The reason William Wallace from Braveheart fame was so remarkable was because he didn’t break. Nearly everyone, eventually breaks. When one gets a bad guy to spill the beans, good guys get saved. It ain’t pretty. But sleep deprivation, psychological discomfort, and in Tarantino’s case, a public head bashing are very effective means of extracting information.
Huh! Ok. It's not a good sign when she starts using one of the most historically inaccurate movies ever made as a real life example. The only example throughout her entire post of torture working is the scene in Inglourious Basterds where Eli Roth literally cracks open a German soldier's head with a baseball bat, after which his men give Brad Pitt's character the information he wants. Had that happened in real life, the German sergeant would most likely have given false information rather than face death. Why? Because false information is what you get when you torture people. If you clicked on that link, you found a list of real life examples of the ineffectiveness of torture. Had I been Melissa Clouthier or some other right winger, I'd have probably linked to the 2007 Reese Witherspoon movie Rendition about a man who gives false information after being tortured by a U.S. ally. Why didn't I do that? Because, though it does attempt to be an accurate portrayal of real life torture techniques, it's a work of fiction and, unlike Melissa Clouthier, I didn't need to cite fiction to prove my point. Unlike her, I was able to stay firmly in the real world because I'm right and she's wrong.

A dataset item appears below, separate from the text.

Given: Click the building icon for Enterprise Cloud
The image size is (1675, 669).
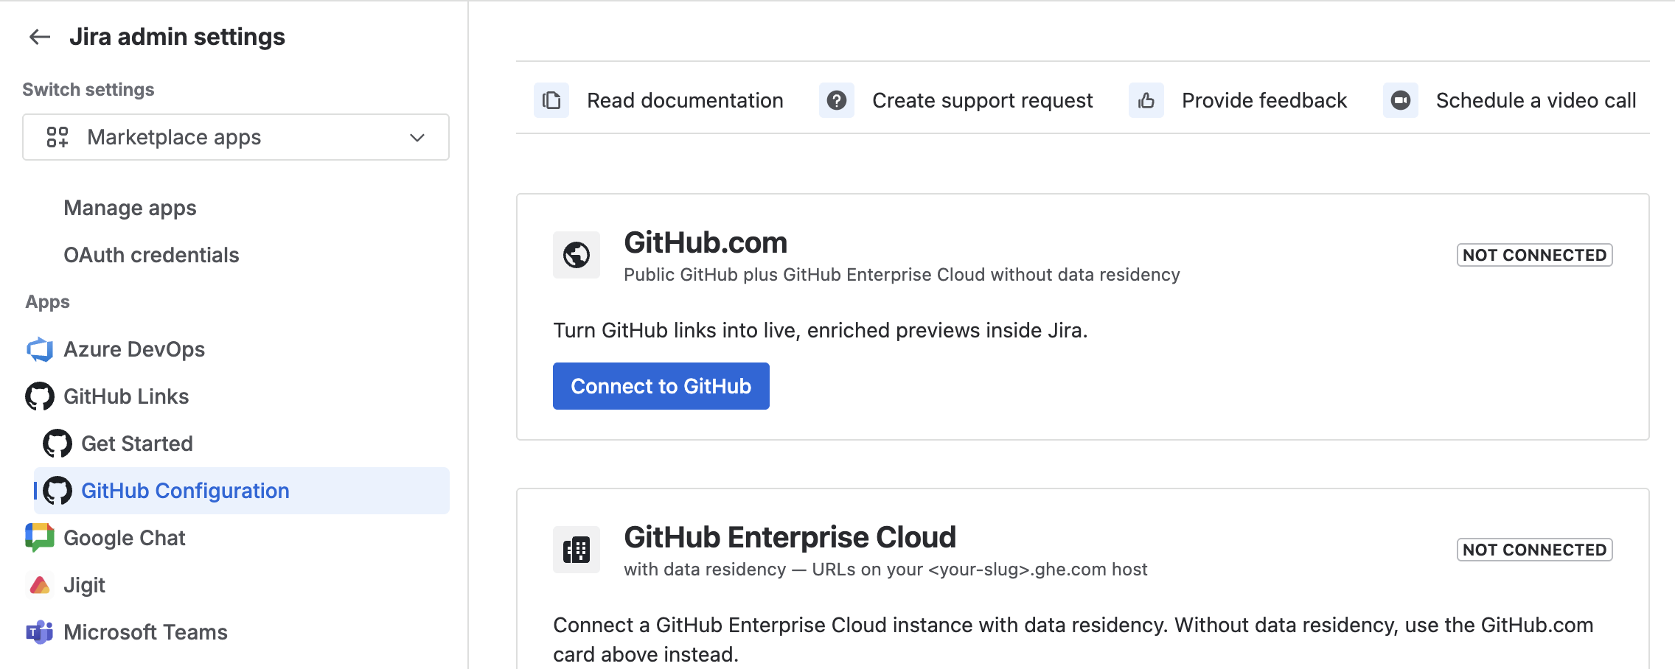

Clouthier goes on to lament that the villains in the movie were Nazis and not Muslims and how Good is great and Evil is bad and, finally, gives a real life example of an Iranian boy who was sexually abused by his government's officials for participating in the recent protests*, an example that works against her whole, "torture is a wonderful thing on par with puppies and ice cream," premise.

Here's my favorite part of the post:
The left resisted efforts to get involved in WWII. They didn’t want to see the atrocities of Japan, Germany and Italy, especially, because it didn’t fit their never ending selfish narrative.
She is clearly referring to leftists like Gerald Ford, a fellow who would go on to become a Republican President but in 1940 founded the isolationist America First Committee along with many other wealthy Republicans. I suppose we should all be happy that Republican President Franklin Roosevelt was in office back then along with his Republican Congress to beat back the isolationists and win World War II.

At least Clouthier is original in that she's not citing 24 as the Ultimate Proof Positive that we should brutally torture brown people until the entire Arabian Peninsula is the 51st state. Still, in the end, she's yet another right winger who desperately needs her world view reinforced through fiction since reality ain't cutting it. Melissa Clouthier reminds me of the Baroness in G.I. Joe which, according to her, means she should be imprisoned until the nanomites can be removed from her system. I hope that didn't scare her since, knowing her, she probably thinks I'm serious.

*She cites this as an example of the evil that Muslims do and why they should be destroyed but ignores the recent story of a boy who was captured by the U.S. at age 14 and spent seven years being tortured by Americans even though it was quickly apparent that he was innocent. To me, Melissa Clouthier's silence on this issue means she thinks Americans are also evildoers who should have their heads bashed in with baseball bats. I don't know why she hates America.